Deux rednecks décérébrés et complotistes kidnappent la patronne d’une compagnie pharmaceutique, persuadés qu’elle est extraterrestre.
Yorgos Lanthimos, après quelques films tournés dans son pays natal, est passé à Hollywood, y a tourné plusieurs œuvres marquantes (The Lobster, Mise à mort du cerf sacré, La Favorite, Pauvres Créatures), qui ont remporté un grand succès public et critique. À chacune, je leur ai mis trois étoiles, une note particulièrement généreuse de ma part qui ne le suis pas et qui place peut-être Lanthimos au sommet de ma liste des réalisateurs les plus appréciés.

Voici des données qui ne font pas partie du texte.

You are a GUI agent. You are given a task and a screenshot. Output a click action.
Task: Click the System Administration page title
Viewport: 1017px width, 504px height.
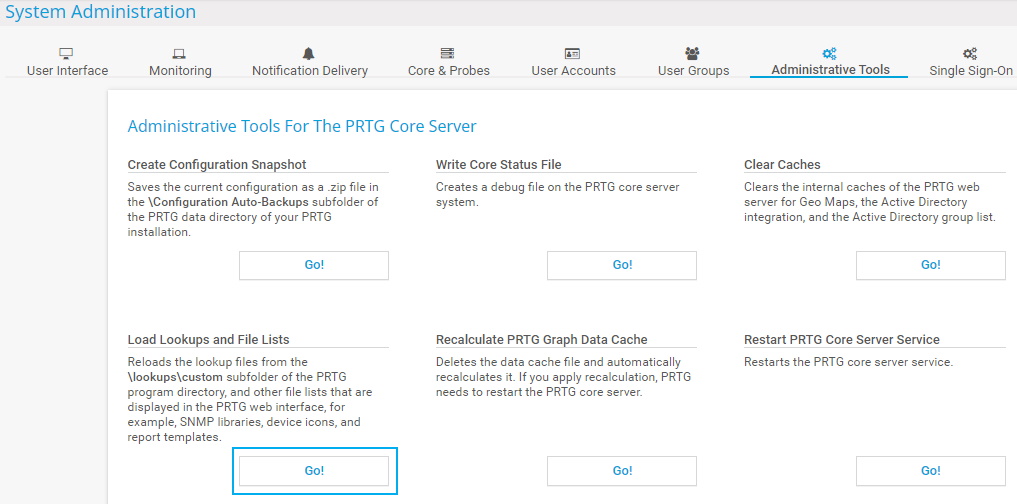click(x=100, y=12)
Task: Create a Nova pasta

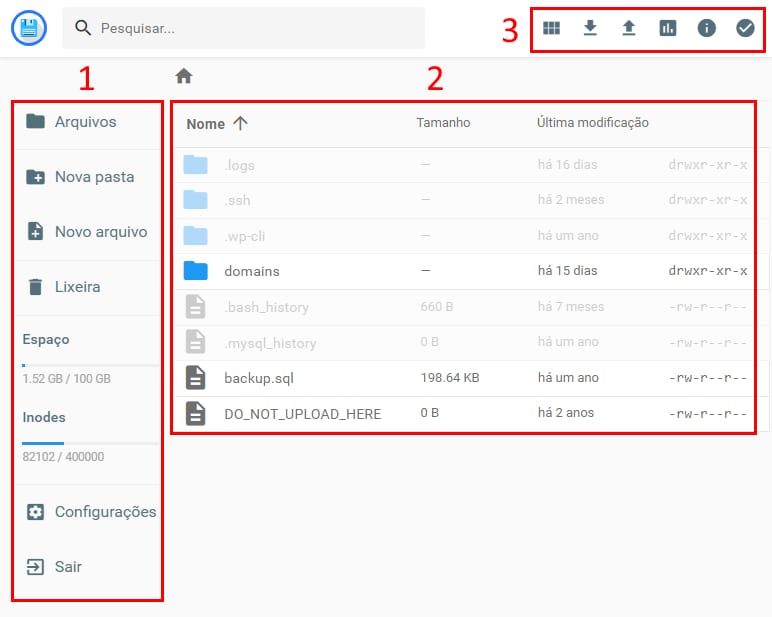Action: 93,177
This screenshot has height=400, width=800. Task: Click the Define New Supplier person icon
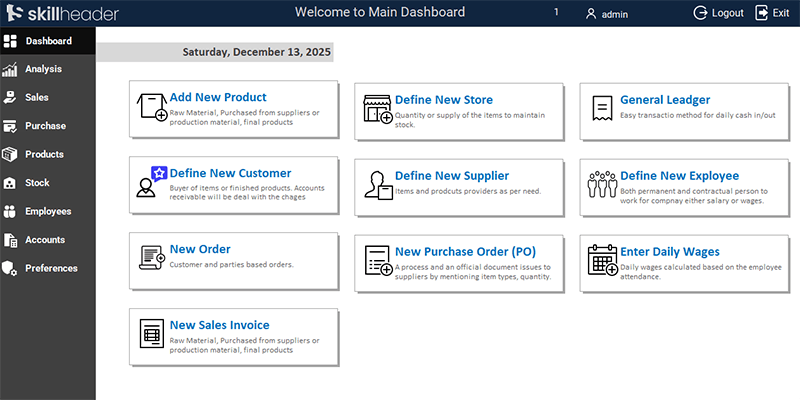point(377,185)
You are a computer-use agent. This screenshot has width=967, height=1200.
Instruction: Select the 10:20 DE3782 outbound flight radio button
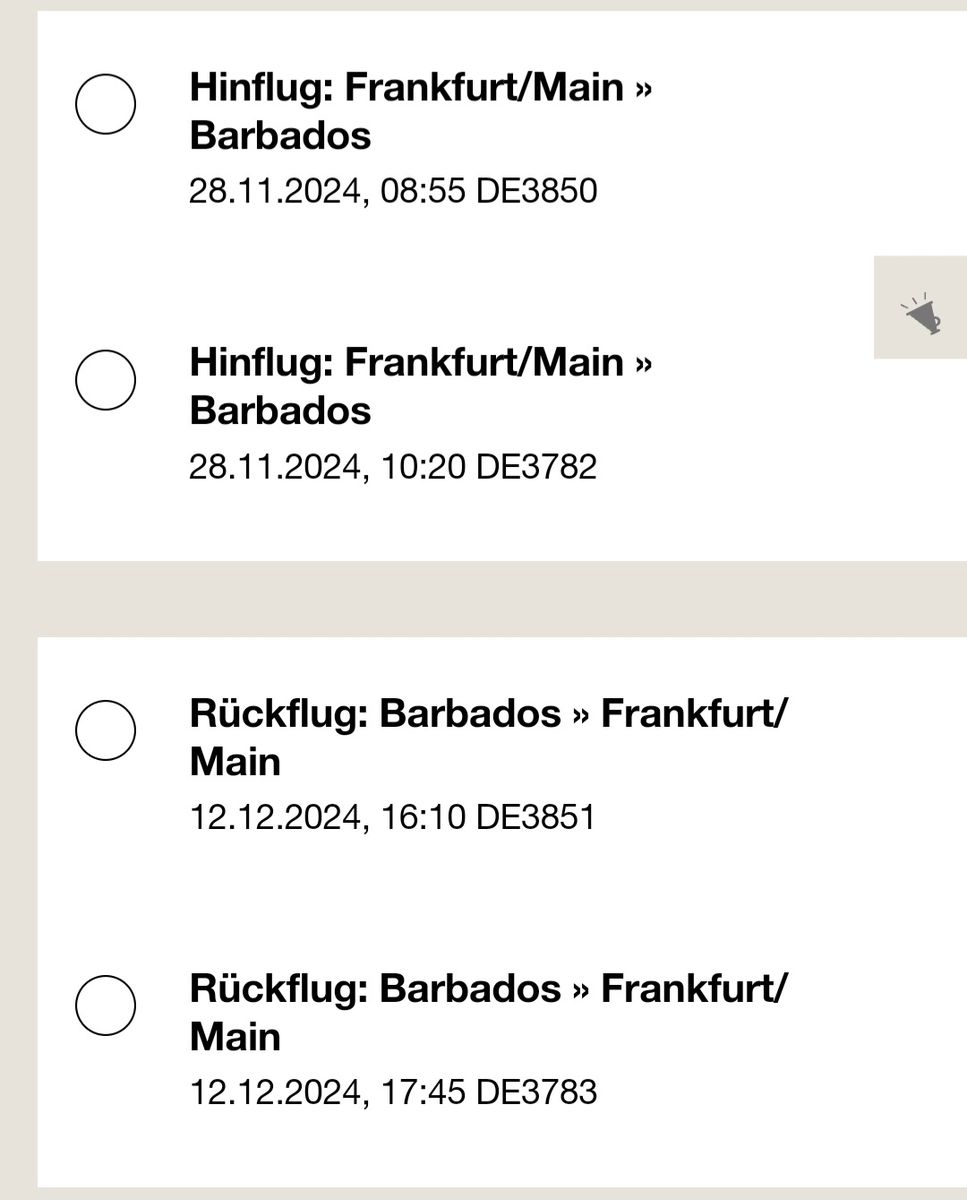coord(106,380)
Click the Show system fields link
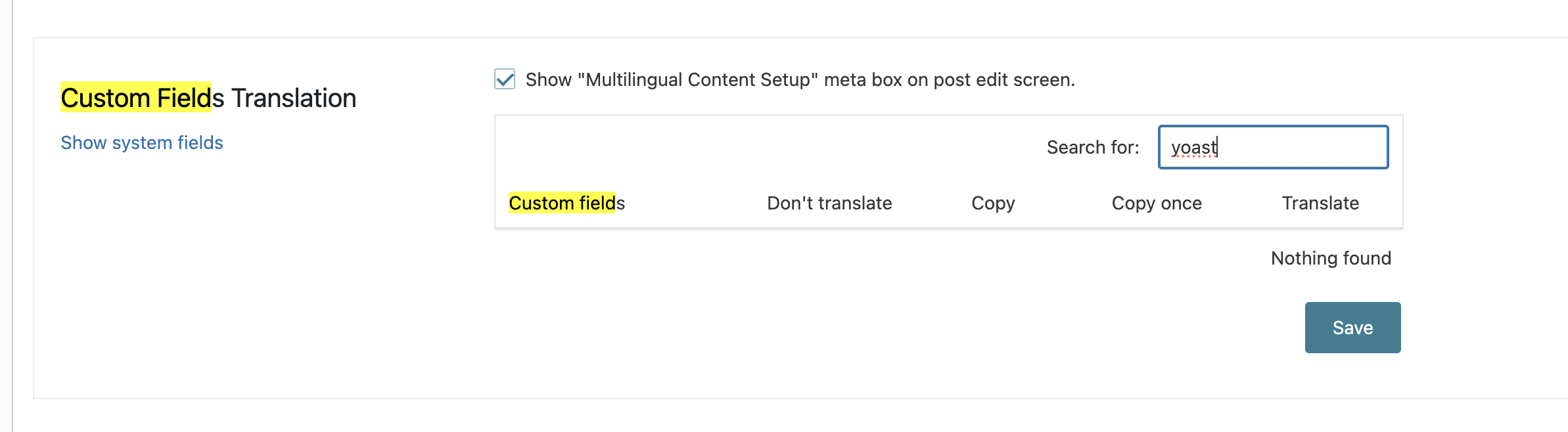This screenshot has height=432, width=1568. [142, 142]
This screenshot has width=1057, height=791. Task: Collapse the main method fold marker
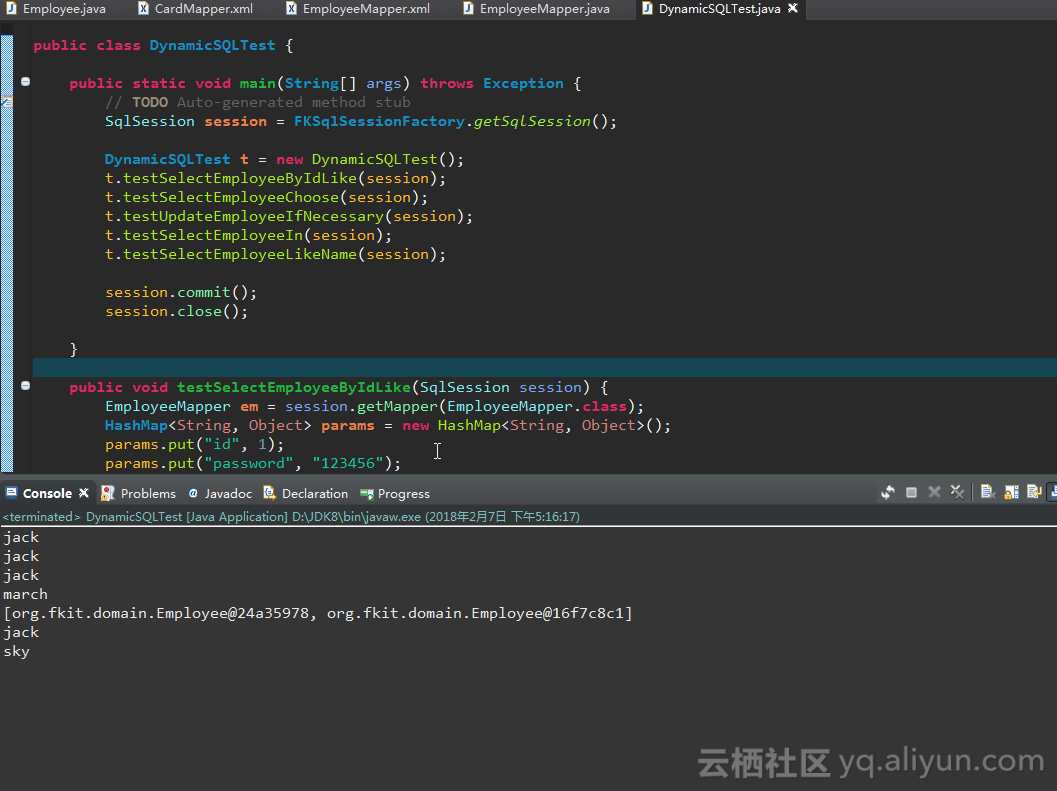pos(24,81)
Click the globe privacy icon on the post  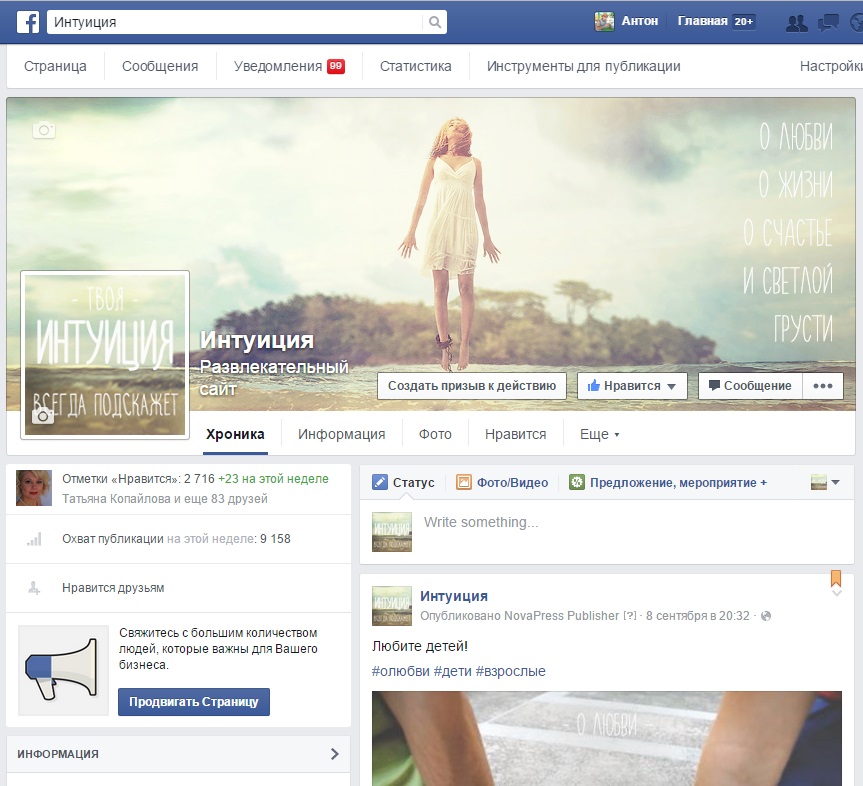point(763,616)
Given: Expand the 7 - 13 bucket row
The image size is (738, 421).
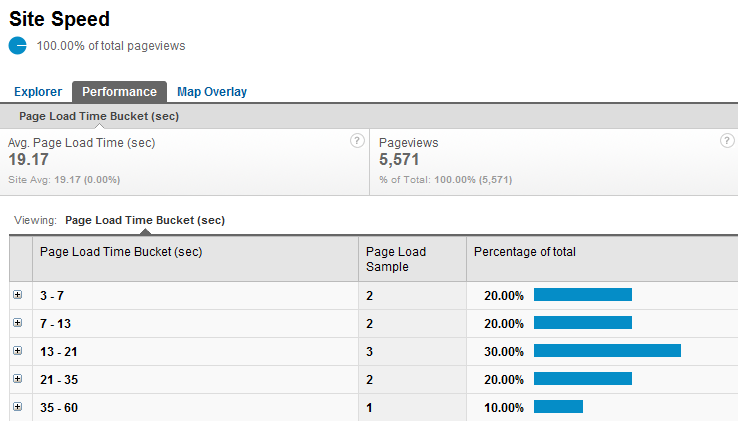Looking at the screenshot, I should (x=17, y=323).
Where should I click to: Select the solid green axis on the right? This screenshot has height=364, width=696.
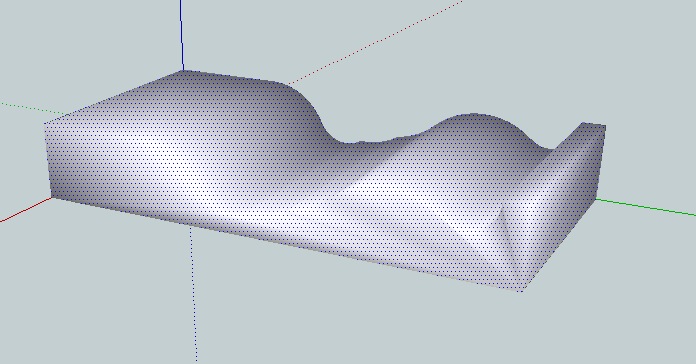(646, 207)
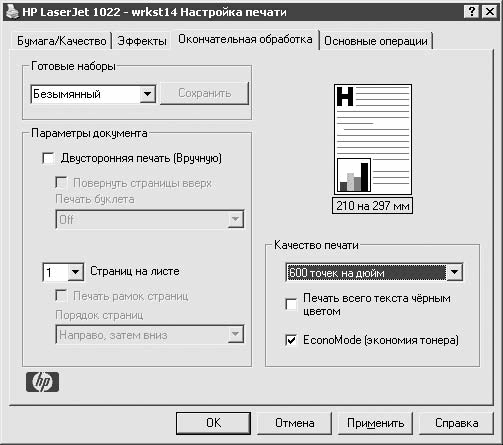Select the Окончательная обработка tab

coord(245,39)
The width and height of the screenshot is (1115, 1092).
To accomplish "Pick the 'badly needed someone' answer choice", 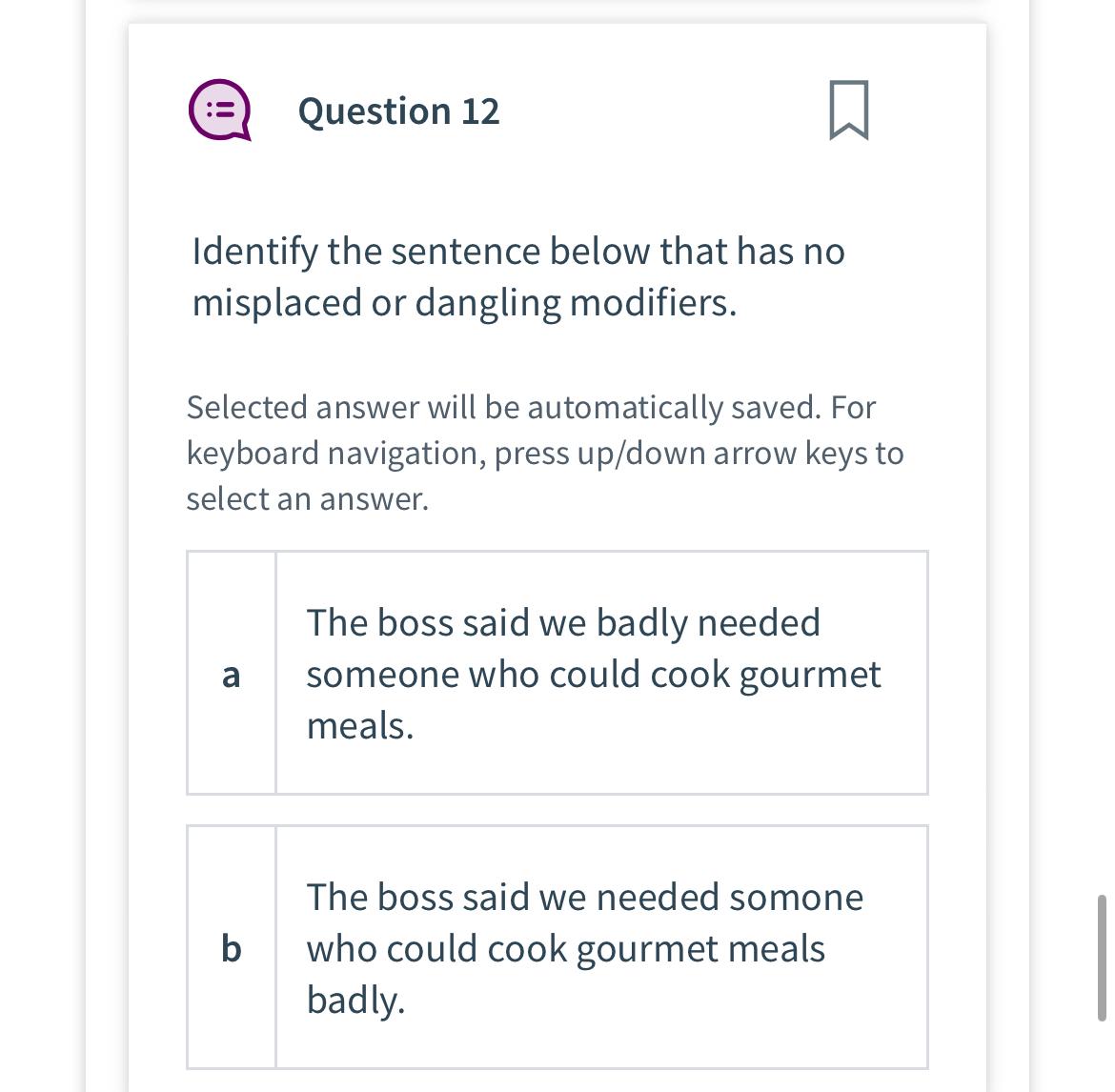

Je lui reconnais un culot incroyable pour choisir des sujets improbables, loin des sentiers battus du tout-venant hollywoodien, un humour noir grinçant, des mises en abyme philosophiques vertigineuses et une direction d’acteurs hors pair. Qui connaît mon adoration pour La La Land se doute que la présence d’Emma Stone dans la quasi-totalité de ses films n’est pas sans incidence sur mon appréciation ! Je lui reconnais surtout un vrai génie du cinéma, dans la façon dont il place sa caméra, au raz du sol en contre-plongée ou en surplomb au-dessus des acteurs, et dans l’usage qu’il fait de la musique de Jerskin Fendrix, qui a signé celle de ses trois derniers films.
J’ai trouvé toutes ses qualités dans Bugonia. L’histoire y est à la fois complètement perchée – y inclus son twist final hallucinant dont je vous ai déjà trop dit en le mentionnant – et implacablement ancrée dans notre temps : qui fréquente un tant soit peu les réseaux sociaux y croise avec un mélange de stupéfaction et d’horreur des énergumènes complotistes et se demande comment on peut en arriver à de tels délires. L’interprétation d’Emma Stone et de Jesse Plemons est impeccable avec une mention spéciale à Aidan Delbis dans le rôle du cousin obèse, neuneu et finalement moins inhumain que les deux autres personnages. Le scénario nous tient en haleine pendant près de deux heures sans un seul temps mort – alors que l’histoire, si on y réfléchit, se réduit à pas grand chose. Et la mise en scène nous cloue à notre siège.
Pour autant, aussi admiratif que je sois devant la maîtrise de Lanthimos, il y a dans son cinéma un je-ne-sais-quoi qui m’empêche. J’admire ses films. je ne les aime pas. D’ailleurs aucun n’a eu quatre étoiles, même Mise à mort – qui est pourtant l’un des films préférés de mon fils cadet. La raison en est peut-être leur froideur glaçante, leur manque d’empathie. Lanthimos réalise des œuvres en apesanteur qui n’adhèrent pas.